**WORK ORDER:**
From the entries below, retype only the lines from the one with "Given: Click the purple octopus avatar" through the one with "Task: Click the Germany", exactly as written.
-*-*-
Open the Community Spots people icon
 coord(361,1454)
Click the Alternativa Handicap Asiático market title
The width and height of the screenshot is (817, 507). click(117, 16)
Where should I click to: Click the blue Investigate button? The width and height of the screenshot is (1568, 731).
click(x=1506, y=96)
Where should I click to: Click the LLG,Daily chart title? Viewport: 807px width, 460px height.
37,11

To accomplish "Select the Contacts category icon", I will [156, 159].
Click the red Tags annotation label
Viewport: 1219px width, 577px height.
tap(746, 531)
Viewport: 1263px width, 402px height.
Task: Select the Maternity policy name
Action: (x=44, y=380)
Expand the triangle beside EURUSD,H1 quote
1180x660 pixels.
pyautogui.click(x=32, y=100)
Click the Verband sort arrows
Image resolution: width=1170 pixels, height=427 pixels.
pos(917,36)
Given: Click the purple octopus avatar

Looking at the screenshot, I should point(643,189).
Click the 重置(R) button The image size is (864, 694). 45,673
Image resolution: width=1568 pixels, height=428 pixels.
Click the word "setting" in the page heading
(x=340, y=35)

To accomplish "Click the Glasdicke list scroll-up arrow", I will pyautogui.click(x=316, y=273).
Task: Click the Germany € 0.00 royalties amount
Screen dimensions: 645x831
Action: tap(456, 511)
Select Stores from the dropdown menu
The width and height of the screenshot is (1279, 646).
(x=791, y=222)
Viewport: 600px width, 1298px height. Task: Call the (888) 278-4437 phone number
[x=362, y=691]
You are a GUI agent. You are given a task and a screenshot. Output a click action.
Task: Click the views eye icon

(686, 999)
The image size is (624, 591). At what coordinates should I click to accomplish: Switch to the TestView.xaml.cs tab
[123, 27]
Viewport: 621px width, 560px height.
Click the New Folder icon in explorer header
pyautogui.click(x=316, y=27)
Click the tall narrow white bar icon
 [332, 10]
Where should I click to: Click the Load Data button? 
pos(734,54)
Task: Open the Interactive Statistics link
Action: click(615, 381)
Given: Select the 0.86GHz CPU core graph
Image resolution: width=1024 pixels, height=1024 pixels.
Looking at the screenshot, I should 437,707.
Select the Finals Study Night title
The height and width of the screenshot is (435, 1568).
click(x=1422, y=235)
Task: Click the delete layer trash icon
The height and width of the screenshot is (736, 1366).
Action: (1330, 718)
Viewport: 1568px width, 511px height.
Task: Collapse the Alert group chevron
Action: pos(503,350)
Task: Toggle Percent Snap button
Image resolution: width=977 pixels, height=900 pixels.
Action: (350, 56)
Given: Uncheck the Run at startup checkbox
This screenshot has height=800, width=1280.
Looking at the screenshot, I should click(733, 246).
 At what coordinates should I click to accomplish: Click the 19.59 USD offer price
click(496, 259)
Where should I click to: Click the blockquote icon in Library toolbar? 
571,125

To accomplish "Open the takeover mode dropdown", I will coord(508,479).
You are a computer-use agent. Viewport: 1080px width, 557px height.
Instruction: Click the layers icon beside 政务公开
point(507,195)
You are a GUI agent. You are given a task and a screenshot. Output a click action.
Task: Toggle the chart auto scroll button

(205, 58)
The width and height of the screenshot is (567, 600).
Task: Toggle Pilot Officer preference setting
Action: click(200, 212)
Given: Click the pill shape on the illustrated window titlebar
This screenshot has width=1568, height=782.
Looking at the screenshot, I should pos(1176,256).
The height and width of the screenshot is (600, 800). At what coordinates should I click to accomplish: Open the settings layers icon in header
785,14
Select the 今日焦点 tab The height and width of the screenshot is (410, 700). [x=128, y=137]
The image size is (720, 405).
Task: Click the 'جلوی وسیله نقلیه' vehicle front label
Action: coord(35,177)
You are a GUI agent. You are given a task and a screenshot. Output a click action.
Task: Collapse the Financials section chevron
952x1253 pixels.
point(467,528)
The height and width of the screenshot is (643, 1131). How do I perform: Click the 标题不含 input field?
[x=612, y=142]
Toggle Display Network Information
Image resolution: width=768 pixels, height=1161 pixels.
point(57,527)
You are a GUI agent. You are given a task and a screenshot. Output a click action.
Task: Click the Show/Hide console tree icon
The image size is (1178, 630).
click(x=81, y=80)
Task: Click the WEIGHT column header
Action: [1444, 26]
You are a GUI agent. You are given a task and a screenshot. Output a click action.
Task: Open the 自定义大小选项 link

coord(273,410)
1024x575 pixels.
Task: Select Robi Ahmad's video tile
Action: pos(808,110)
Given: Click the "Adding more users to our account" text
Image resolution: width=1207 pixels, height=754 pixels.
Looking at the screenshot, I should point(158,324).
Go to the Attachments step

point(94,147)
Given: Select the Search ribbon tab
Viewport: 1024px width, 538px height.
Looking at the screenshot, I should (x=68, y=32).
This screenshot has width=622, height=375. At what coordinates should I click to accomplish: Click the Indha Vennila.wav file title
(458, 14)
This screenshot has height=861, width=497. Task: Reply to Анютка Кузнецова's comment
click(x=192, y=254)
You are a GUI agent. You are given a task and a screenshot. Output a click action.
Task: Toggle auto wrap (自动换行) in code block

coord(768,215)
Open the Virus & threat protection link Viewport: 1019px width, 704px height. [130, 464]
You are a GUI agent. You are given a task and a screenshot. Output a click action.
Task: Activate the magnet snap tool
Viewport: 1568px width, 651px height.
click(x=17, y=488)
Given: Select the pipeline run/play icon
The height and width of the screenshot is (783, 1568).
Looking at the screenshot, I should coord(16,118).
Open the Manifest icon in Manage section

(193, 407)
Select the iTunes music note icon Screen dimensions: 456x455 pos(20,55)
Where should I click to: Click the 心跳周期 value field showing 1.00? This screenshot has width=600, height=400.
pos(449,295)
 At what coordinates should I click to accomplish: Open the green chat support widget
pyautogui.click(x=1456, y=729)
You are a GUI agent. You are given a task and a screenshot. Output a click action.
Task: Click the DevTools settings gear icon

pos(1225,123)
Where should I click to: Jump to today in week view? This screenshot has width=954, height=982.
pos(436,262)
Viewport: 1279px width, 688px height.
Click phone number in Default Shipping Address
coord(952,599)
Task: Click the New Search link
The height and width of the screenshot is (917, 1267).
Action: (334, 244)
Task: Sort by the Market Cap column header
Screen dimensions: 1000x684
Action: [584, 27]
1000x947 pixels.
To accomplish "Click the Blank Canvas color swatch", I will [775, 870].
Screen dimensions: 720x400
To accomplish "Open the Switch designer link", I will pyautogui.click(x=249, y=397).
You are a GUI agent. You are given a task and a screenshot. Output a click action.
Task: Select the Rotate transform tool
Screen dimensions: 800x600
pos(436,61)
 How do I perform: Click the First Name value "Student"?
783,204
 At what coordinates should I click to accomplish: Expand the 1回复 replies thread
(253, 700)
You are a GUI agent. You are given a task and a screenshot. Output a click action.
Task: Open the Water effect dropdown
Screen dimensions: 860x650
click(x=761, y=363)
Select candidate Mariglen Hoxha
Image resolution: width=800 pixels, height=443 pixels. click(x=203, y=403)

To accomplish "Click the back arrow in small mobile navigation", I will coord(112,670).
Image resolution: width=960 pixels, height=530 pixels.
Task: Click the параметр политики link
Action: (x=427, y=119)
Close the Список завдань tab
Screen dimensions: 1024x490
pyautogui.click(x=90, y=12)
-*-*-
**OUTPUT FOR THIS EXERCISE:**
Given: Click the purple octopus avatar

Looking at the screenshot, I should point(643,189).
Click the 重置(R) button The image size is (864, 694). 45,673
Image resolution: width=1568 pixels, height=428 pixels.
Click the word "setting" in the page heading
(x=340, y=35)

To accomplish "Click the Glasdicke list scroll-up arrow", I will pyautogui.click(x=316, y=273).
Task: Click the Germany € 0.00 royalties amount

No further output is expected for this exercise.